Phospho-Tuberin/TSC2 (Ser1387) Antibody

About the Target

Phospho-Tuberin/TSC2 (Ser1387) refers to the phosphorylation of serine 1387 on the tuberin protein (TSC2), encoded by the TSC2 gene. This phosphorylation is crucial for regulating the mechanistic target of rapamycin complex 1 (mTORC1) signaling pathway. Located in the C-terminal region of TSC2, Ser1387 is phosphorylated by AMP-activated protein kinase (AMPK), which activates TSC2 and enhances its role as a GTPase-activating protein (GAP) for RHEB, thereby inhibiting mTORC1. Depending on the literature source, TSC2 may also be discussed as Phospho-Tuberin/TSC2 (Ser1387) and Phospho Tuberin (Ser 1387).

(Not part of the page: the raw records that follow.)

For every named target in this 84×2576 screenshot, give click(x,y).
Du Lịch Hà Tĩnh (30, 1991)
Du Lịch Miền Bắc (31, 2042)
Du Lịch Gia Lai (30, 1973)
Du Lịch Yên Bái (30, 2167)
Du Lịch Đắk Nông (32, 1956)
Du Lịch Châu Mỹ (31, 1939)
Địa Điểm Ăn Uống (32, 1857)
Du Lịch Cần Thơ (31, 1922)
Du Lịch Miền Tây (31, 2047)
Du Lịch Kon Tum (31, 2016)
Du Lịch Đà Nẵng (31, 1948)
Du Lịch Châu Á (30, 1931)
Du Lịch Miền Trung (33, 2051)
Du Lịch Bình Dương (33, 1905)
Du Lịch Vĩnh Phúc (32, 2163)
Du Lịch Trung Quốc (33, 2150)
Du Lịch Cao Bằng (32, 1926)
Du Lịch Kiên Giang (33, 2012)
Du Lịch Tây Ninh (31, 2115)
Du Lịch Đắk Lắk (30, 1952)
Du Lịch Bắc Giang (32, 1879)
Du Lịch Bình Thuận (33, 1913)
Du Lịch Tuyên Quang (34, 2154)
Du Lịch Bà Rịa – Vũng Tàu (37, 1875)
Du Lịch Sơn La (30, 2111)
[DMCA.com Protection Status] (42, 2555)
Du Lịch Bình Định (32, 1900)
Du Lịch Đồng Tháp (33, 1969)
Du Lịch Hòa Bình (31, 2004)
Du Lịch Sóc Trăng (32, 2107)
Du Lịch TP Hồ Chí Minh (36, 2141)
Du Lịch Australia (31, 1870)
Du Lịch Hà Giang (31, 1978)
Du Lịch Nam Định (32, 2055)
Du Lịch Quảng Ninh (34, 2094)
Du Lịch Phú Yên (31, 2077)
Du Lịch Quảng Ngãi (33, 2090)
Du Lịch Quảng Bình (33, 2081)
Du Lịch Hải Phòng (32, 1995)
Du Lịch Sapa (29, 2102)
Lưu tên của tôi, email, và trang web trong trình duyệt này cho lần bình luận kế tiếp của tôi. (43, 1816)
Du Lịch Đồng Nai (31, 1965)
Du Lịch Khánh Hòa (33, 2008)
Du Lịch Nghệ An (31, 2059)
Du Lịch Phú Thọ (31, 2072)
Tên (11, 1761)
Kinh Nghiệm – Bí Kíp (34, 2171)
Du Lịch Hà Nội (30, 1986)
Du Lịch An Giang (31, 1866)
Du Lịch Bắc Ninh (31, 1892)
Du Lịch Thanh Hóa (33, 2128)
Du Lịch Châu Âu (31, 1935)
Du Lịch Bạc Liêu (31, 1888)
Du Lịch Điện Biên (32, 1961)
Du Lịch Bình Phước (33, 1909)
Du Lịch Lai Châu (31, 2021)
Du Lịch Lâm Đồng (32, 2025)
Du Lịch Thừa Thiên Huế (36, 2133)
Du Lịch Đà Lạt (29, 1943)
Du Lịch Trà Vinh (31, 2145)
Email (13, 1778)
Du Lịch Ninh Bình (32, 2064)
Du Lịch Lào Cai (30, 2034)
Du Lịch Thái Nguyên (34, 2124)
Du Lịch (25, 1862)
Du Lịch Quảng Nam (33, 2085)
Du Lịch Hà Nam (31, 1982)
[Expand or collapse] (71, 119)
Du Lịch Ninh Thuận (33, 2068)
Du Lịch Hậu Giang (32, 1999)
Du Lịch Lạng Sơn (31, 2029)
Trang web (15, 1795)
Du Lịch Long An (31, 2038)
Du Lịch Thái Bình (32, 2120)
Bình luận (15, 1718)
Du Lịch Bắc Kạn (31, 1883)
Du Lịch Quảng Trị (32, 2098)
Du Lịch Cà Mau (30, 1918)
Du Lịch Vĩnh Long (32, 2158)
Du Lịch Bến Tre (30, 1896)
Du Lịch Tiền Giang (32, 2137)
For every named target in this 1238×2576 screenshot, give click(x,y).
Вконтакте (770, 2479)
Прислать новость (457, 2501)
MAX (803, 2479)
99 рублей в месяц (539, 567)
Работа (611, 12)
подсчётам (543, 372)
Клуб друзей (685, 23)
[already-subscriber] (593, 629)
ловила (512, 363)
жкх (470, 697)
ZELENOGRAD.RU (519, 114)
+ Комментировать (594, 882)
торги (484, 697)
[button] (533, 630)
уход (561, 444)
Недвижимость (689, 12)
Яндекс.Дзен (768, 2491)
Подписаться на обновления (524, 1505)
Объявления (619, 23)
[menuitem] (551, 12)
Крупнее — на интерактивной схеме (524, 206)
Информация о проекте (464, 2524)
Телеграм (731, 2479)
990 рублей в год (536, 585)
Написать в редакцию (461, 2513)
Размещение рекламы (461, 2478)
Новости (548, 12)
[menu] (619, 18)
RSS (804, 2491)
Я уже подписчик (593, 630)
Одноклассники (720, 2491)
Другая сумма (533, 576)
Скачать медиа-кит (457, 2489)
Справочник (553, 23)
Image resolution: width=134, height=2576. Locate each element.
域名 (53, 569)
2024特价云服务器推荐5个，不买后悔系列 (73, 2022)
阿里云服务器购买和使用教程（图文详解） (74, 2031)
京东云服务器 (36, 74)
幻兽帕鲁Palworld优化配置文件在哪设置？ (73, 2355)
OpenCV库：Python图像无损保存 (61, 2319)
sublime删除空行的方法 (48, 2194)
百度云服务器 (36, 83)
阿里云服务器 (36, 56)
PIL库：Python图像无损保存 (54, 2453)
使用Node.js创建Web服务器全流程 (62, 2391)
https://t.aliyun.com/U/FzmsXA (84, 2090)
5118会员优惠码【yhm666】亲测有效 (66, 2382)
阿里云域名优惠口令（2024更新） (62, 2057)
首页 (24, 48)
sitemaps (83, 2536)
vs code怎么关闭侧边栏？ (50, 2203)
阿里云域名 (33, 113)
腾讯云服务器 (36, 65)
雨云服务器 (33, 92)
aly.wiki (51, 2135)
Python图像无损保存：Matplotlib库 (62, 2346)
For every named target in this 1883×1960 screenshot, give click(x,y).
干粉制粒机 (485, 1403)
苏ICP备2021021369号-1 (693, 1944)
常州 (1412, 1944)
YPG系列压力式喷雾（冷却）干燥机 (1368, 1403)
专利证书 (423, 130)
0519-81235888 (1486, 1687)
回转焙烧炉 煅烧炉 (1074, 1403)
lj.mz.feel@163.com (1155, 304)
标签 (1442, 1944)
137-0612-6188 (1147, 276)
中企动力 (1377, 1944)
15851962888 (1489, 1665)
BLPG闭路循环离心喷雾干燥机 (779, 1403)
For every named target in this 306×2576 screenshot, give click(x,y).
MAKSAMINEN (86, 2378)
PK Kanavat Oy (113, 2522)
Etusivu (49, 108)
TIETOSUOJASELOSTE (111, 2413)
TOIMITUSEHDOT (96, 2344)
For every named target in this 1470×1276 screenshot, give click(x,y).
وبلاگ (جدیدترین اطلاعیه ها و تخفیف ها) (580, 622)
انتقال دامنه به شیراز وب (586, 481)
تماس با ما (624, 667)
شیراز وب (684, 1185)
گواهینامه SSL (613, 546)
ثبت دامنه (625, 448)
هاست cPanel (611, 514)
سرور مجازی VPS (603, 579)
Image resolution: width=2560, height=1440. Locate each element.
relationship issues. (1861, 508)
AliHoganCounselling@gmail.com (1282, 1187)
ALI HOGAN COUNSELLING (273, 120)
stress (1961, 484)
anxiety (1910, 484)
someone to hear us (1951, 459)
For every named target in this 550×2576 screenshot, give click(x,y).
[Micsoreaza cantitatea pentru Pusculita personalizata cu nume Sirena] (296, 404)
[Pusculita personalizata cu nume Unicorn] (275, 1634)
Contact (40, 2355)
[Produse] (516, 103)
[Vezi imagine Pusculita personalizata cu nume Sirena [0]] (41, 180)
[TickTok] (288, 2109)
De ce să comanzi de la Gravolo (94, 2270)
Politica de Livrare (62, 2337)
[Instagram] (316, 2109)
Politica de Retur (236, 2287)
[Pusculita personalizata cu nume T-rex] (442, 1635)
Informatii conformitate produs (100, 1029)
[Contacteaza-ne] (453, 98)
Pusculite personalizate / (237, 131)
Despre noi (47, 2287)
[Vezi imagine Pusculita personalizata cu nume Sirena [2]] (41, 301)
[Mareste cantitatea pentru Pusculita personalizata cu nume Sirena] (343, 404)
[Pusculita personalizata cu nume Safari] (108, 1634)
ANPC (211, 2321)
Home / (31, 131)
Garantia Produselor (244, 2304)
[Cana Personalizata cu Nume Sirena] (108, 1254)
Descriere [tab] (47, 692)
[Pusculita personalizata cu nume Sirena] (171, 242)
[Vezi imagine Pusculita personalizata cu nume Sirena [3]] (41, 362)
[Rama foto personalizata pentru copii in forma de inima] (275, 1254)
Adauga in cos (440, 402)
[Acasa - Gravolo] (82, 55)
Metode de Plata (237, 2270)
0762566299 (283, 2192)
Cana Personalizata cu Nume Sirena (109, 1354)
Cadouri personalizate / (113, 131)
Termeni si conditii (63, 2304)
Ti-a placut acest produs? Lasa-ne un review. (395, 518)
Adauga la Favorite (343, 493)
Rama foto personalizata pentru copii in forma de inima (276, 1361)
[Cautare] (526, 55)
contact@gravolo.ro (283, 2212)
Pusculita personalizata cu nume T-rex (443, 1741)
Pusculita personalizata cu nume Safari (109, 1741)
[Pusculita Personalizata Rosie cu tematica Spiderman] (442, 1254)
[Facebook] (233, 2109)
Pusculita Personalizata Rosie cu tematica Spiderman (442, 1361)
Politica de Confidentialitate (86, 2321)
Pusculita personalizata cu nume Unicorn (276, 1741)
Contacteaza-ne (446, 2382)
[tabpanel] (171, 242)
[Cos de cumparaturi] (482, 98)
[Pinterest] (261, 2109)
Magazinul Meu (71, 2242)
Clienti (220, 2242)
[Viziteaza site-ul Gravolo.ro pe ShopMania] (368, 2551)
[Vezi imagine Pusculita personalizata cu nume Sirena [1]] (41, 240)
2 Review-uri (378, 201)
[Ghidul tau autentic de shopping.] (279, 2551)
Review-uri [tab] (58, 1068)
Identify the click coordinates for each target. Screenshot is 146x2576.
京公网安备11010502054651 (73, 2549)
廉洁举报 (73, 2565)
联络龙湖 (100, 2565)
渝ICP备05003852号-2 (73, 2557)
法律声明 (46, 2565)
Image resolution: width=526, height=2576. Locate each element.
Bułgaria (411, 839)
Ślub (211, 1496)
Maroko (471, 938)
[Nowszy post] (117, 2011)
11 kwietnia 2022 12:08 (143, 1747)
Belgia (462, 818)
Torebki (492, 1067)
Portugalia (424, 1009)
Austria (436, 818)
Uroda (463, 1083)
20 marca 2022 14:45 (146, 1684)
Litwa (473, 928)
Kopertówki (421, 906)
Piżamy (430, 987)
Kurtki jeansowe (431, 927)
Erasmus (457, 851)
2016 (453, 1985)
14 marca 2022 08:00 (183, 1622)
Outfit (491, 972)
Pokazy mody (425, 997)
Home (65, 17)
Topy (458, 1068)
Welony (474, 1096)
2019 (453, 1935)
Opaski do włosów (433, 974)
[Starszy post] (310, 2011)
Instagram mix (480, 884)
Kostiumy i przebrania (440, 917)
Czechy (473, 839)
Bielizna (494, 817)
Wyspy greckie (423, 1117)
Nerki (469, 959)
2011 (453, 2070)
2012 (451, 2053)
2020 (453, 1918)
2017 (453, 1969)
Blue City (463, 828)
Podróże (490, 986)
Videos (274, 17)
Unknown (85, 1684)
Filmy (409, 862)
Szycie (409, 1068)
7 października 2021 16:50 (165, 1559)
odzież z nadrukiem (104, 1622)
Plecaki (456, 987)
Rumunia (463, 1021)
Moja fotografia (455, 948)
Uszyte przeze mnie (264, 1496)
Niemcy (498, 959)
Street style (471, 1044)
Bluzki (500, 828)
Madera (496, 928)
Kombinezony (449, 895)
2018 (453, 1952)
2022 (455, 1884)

Reported cellular context includes cytoplasm, lysosome, and membrane, which can matter when signal is compared across treatments or changing cell states. Following TSC2 across matched perturbations can help separate abundance effects from shifts in localization, complex assembly, or pathway state.

Research Context

TSC2 is commonly interpreted in the context of cell signaling research, and readouts are often stronger when a study separates expression changes from compartment-level redistribution. When reported signal spans cytoplasm, lysosome, and membrane, a defined reference condition can make comparisons more interpretable across perturbations, passages, or replicate sets.

Consider these angles when interpreting target-level changes:

• apparent redistribution between cytoplasm, lysosome, and membrane across matched conditions
• signal-dependent shifts after ligand, inhibitor, or growth-factor perturbation
• differences between total target abundance and site-specific regulation when modified forms are compared
• co-patterning with orthogonal markers and control conditions that clarify pathway state

Variant Considerations

If your project spans exploratory questions, the regular version offers a balanced option for establishing baseline signal behavior for TSC2. This can help when protocols evolve over time and the goal is to compare experiments using a stable reference workflow.

Standardize sampling time, control choice, and downstream analysis thresholds so apparent differences in TSC2 reflect biology rather than handling. When interpreting TSC2, it is often useful to decide early whether the main question is overall abundance, compartmental enrichment, or context-dependent redistribution.

For multi-run studies, a shared reference condition can keep TSC2 trends easier to compare across datasets. That kind of consistency is especially helpful when follow-up work expands to new perturbations, model systems, or longitudinal collections.